一事が万事こんな調子である。エクセルでもパワポでも、振り返れば黒板ですら、重要なものはすべて赤くなり、赤くなればなるほどにぼくには見えにくくなる。重要なものほどよく見えない人生であった。いや、赤はよく見えないんすよ!例えば青でお願いしゃす!と声を上げる勇気はぼくには無かった。


そんなぼくも退職し、36歳となった今では農家だ。個人事業主となり自分でいろいろ決められるので重要なものはだいたい青くしてる。そんな中、先日のこと、いつものお米のお便りにこのゴールデンウィークについて書いていた。今年は3連休が2回と、まあまあ控えめですね。我が家では、、つらつらつらと。書き上げたものを見てくれた妻がすぐに指摘してきた。いや、後半は4連休だから、と。

う、うそだろ!?と急いでカレンダーに目をやる。考える。位置的に4と5は赤なんだろう。そして長年の経験により大型連休を形成するために3もきっと赤なんだと推察される。2は結婚記念日だけど平日だって妻が前に言ってたからこれは赤くないはず。となると、6か!6だけを凝視して、5や7と見比べると赤字に見えなくもない。6、お前もか…。

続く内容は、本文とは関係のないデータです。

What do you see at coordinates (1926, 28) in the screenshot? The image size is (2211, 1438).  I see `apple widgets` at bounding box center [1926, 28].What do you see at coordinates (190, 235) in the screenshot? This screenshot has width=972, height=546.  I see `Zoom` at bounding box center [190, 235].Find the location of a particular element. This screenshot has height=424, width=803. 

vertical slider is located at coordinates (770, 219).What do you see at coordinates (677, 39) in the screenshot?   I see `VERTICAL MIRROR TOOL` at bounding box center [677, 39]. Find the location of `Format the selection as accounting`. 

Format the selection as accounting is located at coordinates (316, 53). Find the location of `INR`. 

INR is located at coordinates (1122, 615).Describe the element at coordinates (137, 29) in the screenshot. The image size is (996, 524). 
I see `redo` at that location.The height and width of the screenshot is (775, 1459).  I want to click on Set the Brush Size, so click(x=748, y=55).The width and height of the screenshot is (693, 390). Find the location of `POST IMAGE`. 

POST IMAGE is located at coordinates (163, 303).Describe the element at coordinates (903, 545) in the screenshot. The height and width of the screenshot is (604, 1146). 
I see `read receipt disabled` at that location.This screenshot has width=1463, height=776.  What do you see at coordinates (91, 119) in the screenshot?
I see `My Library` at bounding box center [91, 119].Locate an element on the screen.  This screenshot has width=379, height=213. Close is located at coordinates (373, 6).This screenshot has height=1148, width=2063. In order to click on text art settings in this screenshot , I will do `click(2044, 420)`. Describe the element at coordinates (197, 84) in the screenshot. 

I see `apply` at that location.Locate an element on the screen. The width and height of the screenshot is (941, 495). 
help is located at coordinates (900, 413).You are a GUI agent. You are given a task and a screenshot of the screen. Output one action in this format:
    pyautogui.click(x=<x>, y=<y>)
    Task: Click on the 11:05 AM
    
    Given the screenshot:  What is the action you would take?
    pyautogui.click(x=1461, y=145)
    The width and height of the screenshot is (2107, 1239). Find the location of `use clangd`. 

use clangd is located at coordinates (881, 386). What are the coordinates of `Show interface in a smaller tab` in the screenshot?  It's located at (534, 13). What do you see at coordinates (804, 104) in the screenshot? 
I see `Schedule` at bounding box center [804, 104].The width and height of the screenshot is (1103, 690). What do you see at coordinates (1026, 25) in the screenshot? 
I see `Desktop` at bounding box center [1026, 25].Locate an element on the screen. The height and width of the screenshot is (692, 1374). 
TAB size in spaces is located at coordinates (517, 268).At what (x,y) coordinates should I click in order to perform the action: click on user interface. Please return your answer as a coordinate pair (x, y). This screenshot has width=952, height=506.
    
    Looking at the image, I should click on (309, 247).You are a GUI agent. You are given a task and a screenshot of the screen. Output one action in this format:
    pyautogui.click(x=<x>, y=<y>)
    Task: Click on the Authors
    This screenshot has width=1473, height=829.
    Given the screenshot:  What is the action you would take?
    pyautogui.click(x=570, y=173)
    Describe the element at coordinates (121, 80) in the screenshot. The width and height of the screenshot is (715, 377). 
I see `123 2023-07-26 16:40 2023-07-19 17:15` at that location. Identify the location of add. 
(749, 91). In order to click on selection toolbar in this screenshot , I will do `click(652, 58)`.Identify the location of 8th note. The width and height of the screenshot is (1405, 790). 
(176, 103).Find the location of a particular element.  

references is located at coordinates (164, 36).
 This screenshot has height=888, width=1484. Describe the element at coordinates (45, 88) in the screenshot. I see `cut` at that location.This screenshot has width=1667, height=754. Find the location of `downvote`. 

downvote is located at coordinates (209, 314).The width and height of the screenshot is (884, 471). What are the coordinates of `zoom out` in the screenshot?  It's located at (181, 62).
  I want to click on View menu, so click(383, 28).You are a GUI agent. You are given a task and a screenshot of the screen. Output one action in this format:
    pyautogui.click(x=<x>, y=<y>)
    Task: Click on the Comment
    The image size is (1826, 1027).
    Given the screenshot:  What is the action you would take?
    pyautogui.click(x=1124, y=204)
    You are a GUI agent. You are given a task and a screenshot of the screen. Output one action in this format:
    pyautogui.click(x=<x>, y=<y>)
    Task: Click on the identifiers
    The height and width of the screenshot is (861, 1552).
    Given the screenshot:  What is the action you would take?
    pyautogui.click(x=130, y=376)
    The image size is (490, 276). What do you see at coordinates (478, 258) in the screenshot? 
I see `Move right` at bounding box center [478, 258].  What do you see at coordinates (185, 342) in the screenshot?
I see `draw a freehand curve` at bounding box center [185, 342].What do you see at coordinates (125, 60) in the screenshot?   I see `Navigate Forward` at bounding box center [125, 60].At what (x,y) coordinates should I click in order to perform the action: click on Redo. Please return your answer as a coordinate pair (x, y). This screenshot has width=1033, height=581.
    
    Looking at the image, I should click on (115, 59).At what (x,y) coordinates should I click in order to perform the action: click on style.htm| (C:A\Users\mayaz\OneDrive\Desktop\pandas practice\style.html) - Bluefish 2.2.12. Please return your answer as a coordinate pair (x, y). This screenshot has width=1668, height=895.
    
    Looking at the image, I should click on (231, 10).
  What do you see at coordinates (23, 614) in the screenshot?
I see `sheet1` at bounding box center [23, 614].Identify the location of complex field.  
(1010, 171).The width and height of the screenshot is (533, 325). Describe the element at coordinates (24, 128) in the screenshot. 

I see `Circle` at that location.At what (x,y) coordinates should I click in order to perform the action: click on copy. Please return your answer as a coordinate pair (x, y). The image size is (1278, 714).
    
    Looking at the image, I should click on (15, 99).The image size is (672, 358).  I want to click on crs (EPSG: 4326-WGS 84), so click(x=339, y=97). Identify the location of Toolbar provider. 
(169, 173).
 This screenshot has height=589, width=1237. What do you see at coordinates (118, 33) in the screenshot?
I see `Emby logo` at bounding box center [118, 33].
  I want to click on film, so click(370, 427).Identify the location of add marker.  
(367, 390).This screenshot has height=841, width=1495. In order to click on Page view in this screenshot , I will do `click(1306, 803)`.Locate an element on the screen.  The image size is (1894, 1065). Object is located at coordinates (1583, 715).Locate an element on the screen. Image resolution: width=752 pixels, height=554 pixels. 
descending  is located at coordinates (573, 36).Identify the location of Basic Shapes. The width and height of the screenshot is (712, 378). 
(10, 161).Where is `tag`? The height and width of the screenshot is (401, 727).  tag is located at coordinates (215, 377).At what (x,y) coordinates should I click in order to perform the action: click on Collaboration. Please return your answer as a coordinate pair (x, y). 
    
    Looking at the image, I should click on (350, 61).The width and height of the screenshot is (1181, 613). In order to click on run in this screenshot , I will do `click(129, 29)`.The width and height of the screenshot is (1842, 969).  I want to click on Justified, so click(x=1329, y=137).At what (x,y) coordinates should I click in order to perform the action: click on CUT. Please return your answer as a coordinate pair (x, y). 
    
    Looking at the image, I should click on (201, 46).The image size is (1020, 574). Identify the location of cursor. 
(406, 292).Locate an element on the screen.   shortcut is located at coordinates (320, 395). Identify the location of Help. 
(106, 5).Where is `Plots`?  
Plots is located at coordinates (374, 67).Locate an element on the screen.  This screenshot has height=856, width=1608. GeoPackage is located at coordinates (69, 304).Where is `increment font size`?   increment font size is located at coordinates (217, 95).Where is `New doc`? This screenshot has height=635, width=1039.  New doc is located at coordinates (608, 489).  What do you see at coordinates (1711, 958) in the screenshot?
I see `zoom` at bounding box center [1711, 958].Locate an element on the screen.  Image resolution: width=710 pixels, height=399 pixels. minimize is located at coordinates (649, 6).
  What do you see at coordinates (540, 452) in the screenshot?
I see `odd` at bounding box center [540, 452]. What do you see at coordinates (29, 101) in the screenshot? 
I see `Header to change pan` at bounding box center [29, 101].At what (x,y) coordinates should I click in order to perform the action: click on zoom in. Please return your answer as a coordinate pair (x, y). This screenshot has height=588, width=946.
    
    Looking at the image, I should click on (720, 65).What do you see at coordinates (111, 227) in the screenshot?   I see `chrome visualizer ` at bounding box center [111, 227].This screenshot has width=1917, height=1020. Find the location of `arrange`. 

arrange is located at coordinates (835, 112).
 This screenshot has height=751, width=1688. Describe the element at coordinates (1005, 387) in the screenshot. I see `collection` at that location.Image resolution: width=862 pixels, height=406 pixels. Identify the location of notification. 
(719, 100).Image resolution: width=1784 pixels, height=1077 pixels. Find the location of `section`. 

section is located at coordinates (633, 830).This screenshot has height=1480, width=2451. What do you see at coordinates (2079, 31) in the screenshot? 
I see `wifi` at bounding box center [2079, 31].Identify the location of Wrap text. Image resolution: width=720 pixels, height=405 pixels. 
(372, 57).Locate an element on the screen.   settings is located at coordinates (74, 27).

(まぁ実際には日付の横に祝日の名前があればそれは赤、とわかるけど、その文字が小さいからちゃんと意識して見ないと気がつかない)


他にも、花火にはもっと色味がありそうだということをだいぶ大人になってから知ったり。レゴブロックもちょくちょく色を間違えて息子に指摘されたり。色がぶつぶつってしてる中に数字が書いてあるやつは見事にわからなかったりする。ちょっと際どくてここには書けないこともあったし、きっと自分でも気がついていない色の階調がどこかにあるんだろうと思うけど、どうにかここまで生きてこれた。こと色に関しては、ただただマイノリティであることを自覚しながら、この社会よ、もっと万人に優しくあれと願っている。